Tuesday, January 21, 2014

Seamen; claim for permanent total disability benefits.

The State of Permanent Total Disability

Based on the foregoing, both parties failed to discharge their respective burdens to prove the non-work-relatedness of the disease for the petitioners (theory of work-relation) and the substantiation of claims for respondent (theory of work-aggravation). With this, the Court is confronted with the question as to whom it should rule in favor then.

In ECC v. Sanico, 36 GSIS v. CA. 37 and Bejerano v. ECC,38 the Court held that disability should be understood not more on its medical significance, but on the loss of earning capacity. Permanent total disability means disablement of an employee to earn wages in the same kind of work or work of similar nature that he was trained for or accustomed to perform, or any kind of work which a person of his mentality and attainment could do. It does not mean absolute helplessness.

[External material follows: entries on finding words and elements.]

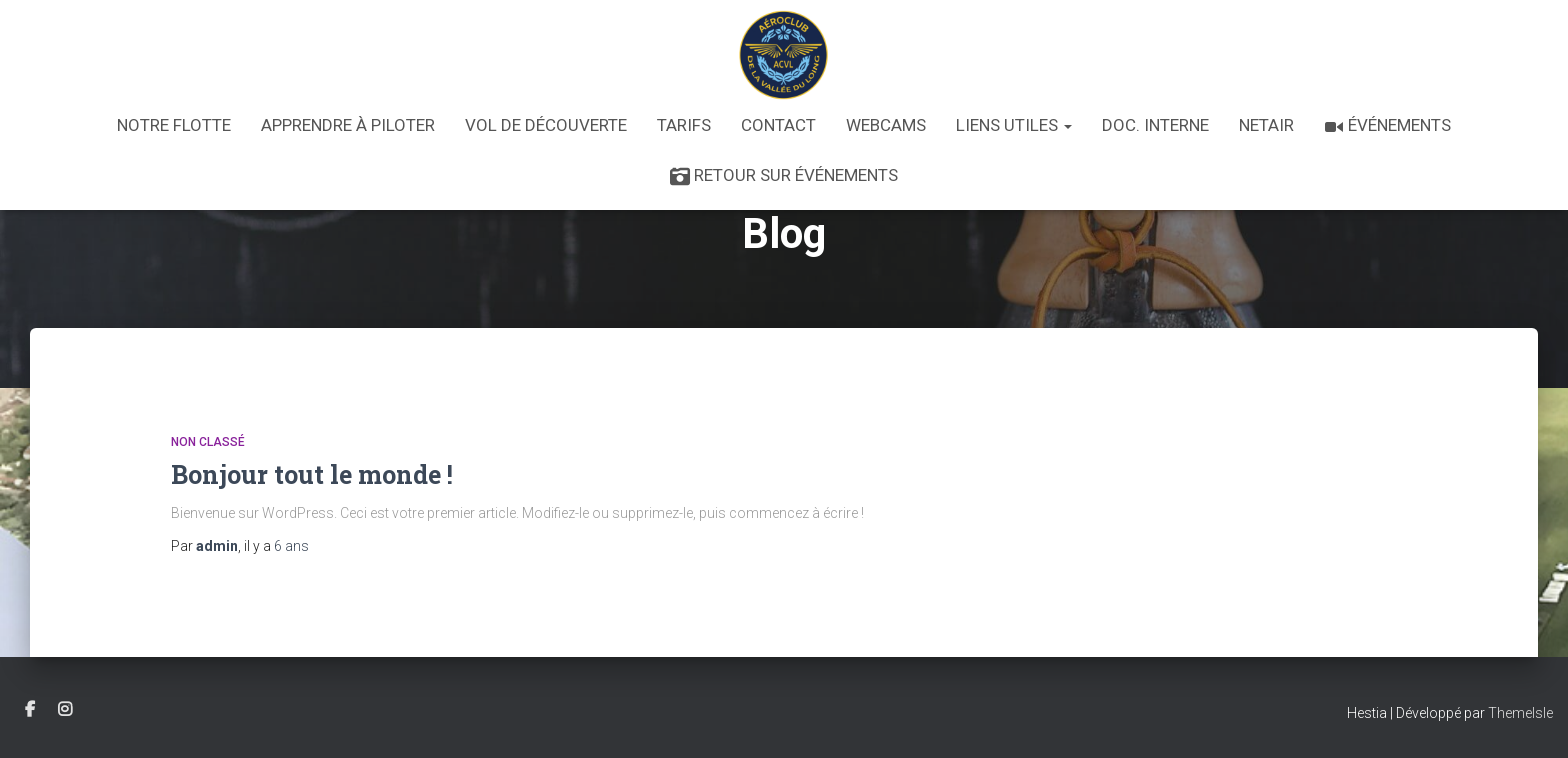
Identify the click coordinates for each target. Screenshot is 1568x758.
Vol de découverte (546, 125)
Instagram (65, 710)
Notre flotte (174, 125)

Evidence of this condition can be found in a certification of fitness/unfitness to work issued by the company-designated physician.

In this case, records reveal that the medical report issued by the company-designated oncologist was bereft of any certification that respondent remained fit to work as a seafarer despite his cancer. This is important since the certification is the document that contains the assessment of his disability which can be questioned in case of disagreement as provided for under Section 20 (B) (3).of the POEA-SEC.39

In the absence of any certification, the law presumes that the employee remains in a state of temporary disability. Should no certification be issued within the 240 day maximum period,40 as in this case, the pertinent disability becomes permanent in nature.

Considering that respondent has suffered for more than the maximum period of 240 days in light of the uncompleted process of evaluation, and the fact that he has never been certified to work again or otherwise, the Court affirms his entitlement to the permanent total disability benefits awarded him by the CA, the NLRC and the LA.

In the same way that the seafarer has the duty to faithfully comply with and observe the terms and conditions of the PO EA-SEC, including the provisions governing the procedure for claiming disability benefit,41 the employer also has the duty to provide proof that the procedures were also complied with, including the issuance of the fit/unfit to work vertification.

Failure to do so will necessarily cast doubt on the true nature of the seafarer's condition.

When such doubts exist, the scales of justice must tilt in his favor.”


See –


JEBSENS MARITIME, INC.,  ESTANISLAO SANTIAGO, and/or HAP AG-LLOYD AKTIENGESELL SCHAFT vs. ELENO A. BABOL, G.R. No. 204076,  Dec. 4, 2013.